[MATERIAL FOR THIS EXERCISE Boundary: Start]

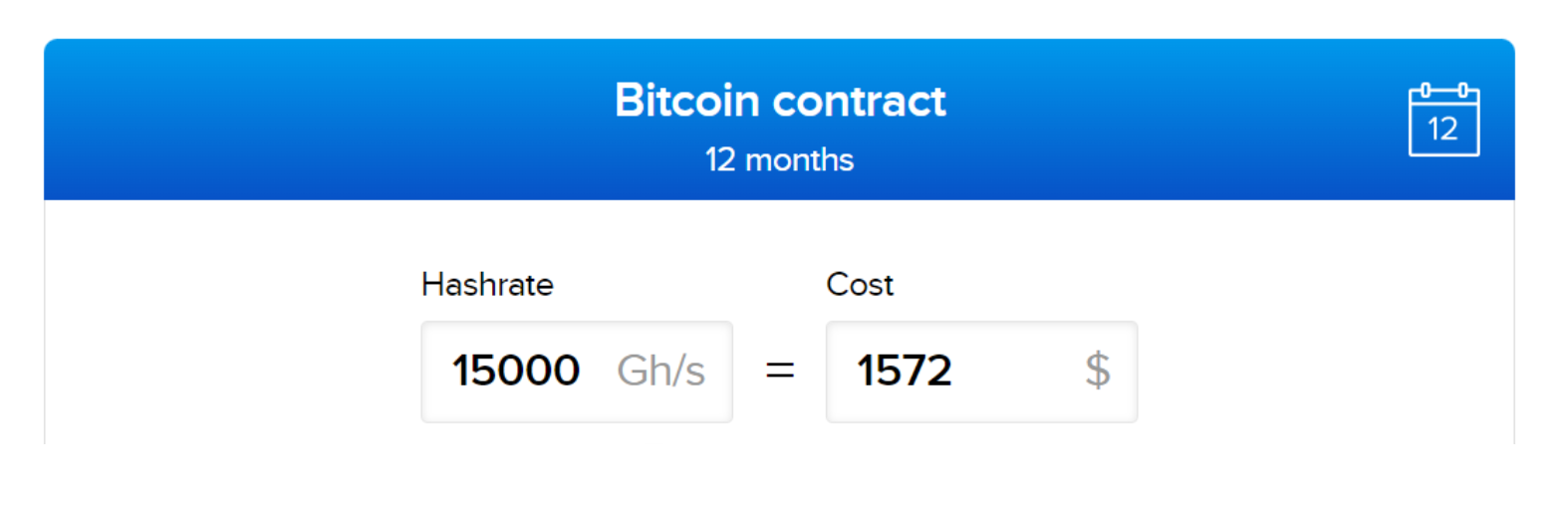
Task: Click the blue contract header banner
Action: click(779, 120)
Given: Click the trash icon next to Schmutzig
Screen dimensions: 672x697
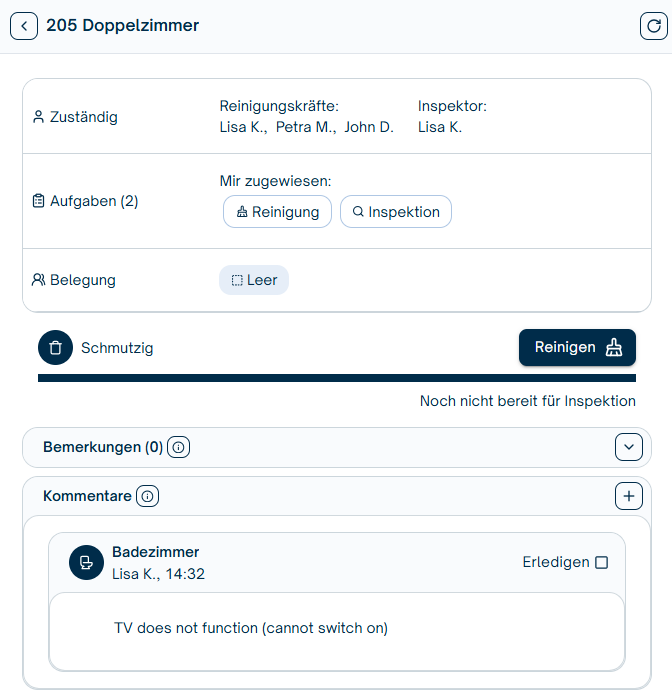Looking at the screenshot, I should (x=56, y=348).
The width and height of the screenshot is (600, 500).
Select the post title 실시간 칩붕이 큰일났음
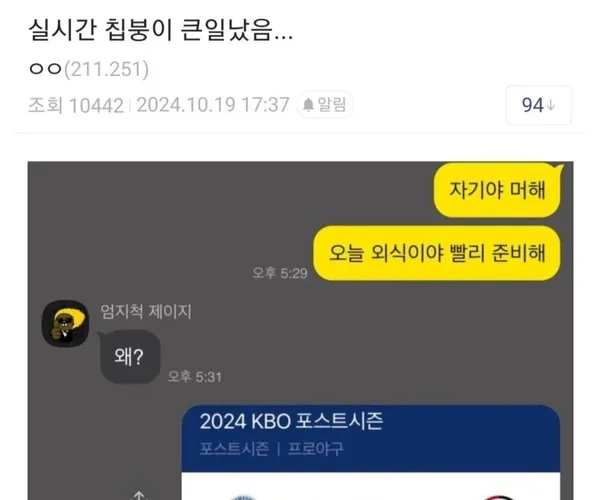click(161, 29)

[MATERIAL FOR THIS EXERCISE Boundary: End]

TASK PROMPT:
Pictures stay out of the copy. Reproduce exactly the lines from the one containing "Given: Click the trash icon next to Schmutzig" through the last line of the records above, both included.

ANSWER TO THE EXERCISE:
Given: Click the trash icon next to Schmutzig
Screen dimensions: 672x697
Looking at the screenshot, I should (x=56, y=348).
The width and height of the screenshot is (600, 500).
Select the post title 실시간 칩붕이 큰일났음
click(161, 29)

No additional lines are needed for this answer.